##### Data in this exercise #####

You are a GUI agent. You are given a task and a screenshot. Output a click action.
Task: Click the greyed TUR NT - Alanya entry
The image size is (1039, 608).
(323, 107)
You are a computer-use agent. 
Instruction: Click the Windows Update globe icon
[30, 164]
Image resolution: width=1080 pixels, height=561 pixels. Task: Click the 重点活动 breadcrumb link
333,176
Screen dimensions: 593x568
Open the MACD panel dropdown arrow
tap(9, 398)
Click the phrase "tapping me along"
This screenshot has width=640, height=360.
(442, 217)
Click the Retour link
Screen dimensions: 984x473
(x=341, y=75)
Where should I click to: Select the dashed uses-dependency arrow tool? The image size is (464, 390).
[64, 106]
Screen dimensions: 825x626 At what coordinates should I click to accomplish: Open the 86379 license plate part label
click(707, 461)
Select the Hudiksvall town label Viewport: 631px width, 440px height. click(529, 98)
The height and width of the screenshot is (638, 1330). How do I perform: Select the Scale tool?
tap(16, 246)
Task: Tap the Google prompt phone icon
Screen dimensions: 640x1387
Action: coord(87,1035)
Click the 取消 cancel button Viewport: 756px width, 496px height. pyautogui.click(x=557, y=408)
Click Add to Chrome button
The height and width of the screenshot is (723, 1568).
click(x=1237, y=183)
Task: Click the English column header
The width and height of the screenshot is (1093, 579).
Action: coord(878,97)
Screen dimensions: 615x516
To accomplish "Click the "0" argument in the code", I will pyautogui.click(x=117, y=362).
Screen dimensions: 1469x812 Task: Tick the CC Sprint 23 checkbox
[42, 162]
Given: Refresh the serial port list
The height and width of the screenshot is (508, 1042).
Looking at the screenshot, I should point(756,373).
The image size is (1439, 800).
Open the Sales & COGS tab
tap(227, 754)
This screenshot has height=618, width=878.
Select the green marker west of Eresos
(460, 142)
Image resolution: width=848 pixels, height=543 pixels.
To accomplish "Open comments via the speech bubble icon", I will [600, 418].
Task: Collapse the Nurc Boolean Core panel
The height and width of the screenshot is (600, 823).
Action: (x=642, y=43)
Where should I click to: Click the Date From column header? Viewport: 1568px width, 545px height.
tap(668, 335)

#####

» **Task to complete**: Retype exactly, and only, the lines from the line holding "Where should I click to: Click" through the last line of the data; both of those lines count.

» **Result of this exercise**:
Where should I click to: Click the Date From column header? Viewport: 1568px width, 545px height.
tap(668, 335)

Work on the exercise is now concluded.